= Beginning of Section =

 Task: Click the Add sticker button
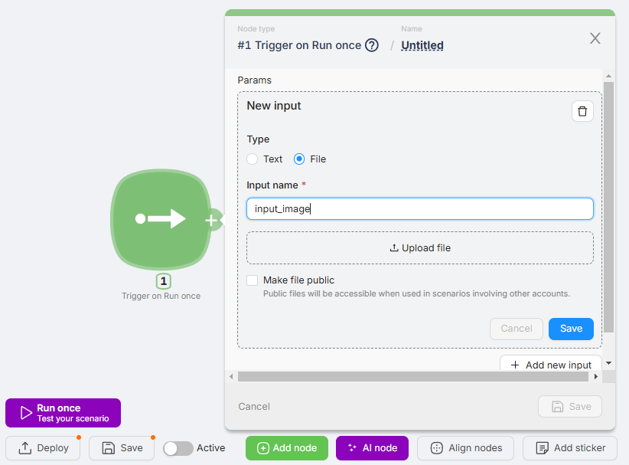point(570,448)
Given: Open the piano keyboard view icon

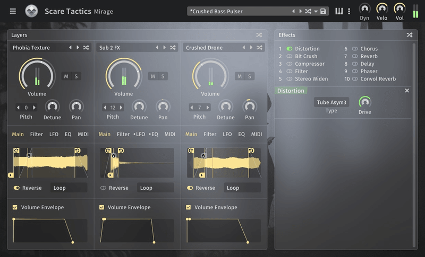Looking at the screenshot, I should click(x=339, y=11).
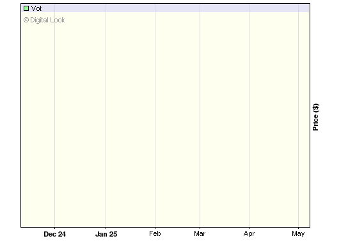This screenshot has width=348, height=250.
Task: Pick the May date axis label
Action: (298, 234)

= End of Section =

Goal of the exercise ::
Reproduce all the records verbatim, excluding images.

Solved exercise ::
 Task: Click the Add sticker button
point(570,448)
Given: Open the piano keyboard view icon

Looking at the screenshot, I should click(x=339, y=11).
This screenshot has width=348, height=250.
Task: Pick the May date axis label
Action: (298, 234)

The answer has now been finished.